A disk drive or direct access storage device ("DASD") includes one or more disks stacked on a spindle. The surface of each disk is allocated into concentric tracks where data is stored. The disks may be made of a variety of materials. Most commonly, the disks are made of metal, glass or plastic. Storage of data on these disks entails magnetizing portions of the disk in a pattern which reflects the data.
In order to magnetize tiny areas of the surface of a disk, a small ceramic element called a slider which contains a magnetic transducer known as a write head is passed over the surface of the disk. More specifically, when operating at full speed the write head typically is flown at a height of approximately one to two millionths of an inch from the surface of the disk and is flown over the track as the write head is energized to various states causing the track on the disk below to be magnetized to represent the data to be stored. During startup and shutdown processes, when the disk is either not rotating or is rotating too slowly to provide the air bearing, the slider will be in contact with the disk. Shock events can also cause the slider to contact the disk.
To retrieve data stored on a magnetic disk, the slider, which also contains a read head, is flown over the disk. The magnetized portions of the disk induce a current in the read head. By looking at output from the read head, the data can be reconstructed for use by the computer system. Typically, the same ceramic block contains both a read head and a write head.
Like a record, both sides of a disk are generally used to store data or other information necessary for the operation of the disk drive. Since the disks are held in a stack and are spaced apart from one another, both the top and the bottom surface of each disk in the stack of disks has an associated slider.
To meet the ever-increasing density requirements of magnetic data storage devices, such as the disk drives, major emphasis has been placed on reducing the spacing between the head and the disk. The spacing loss is regarded as the most severe limitation in achieving higher density magnetic storage. To minimize the spacing between the head and the disk, the conventional hard disk drive utilizes an air-bearing technique to fly the head very close to the disk. To ultimately eliminate entirely the spacing between head and disk, contact recording for the disk drive has been proposed.

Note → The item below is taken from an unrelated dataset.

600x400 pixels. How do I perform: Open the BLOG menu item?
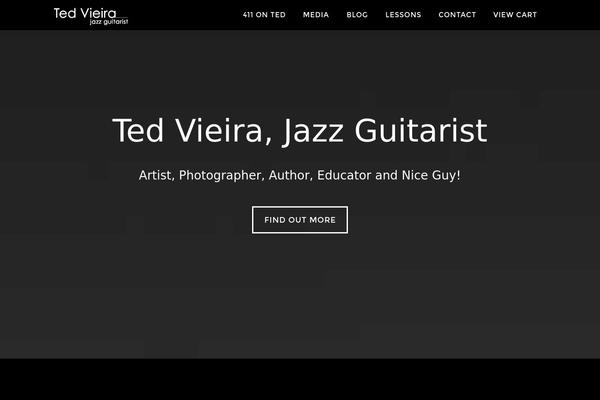point(357,15)
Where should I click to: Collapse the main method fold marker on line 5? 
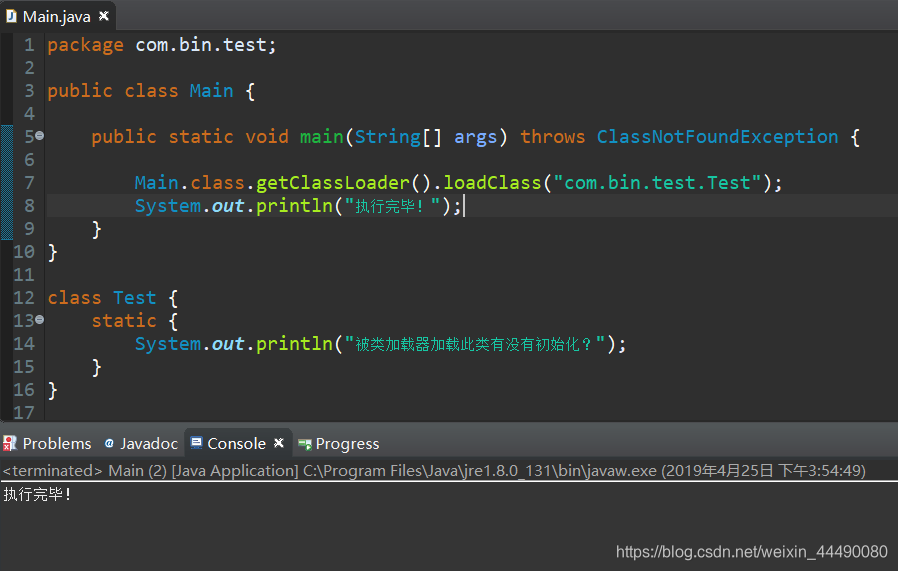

The REED head structure is one contact recording scheme known in the industry. The REED head structure is an integrated transducer/slider/suspension design that replaces the suspension assembly discussed above. Basically, it is a long, thin rod, known as a "reed," made of thick film aluminum oxide (Al.sub.2 O.sub.3). Within it, there are conductor leads, as well as magnetic transducers (read/write heads). Because it is a lightweight, integrated structure, the REED head can remain in contact with the magnetic disk at all times. The critical component of the REED head structure is the wear lifetime of the contact wear pad(s).
In the first attempt to achieve a wear-resistant head, sputtered aluminum oxide (Al.sub.2 O.sub.3) was used as a contact wear pad in the REED head structure. However, it has been determined that the wear rate of Al.sub.2 O.sub.3 is considerably faster than desired. Carbon and various carbonaceous materials have been disclosed for use as the protective layer for magnetic media surfaces, but when deposited to a useful thickness these materials will not adhere properly to substrate materials used for sliders.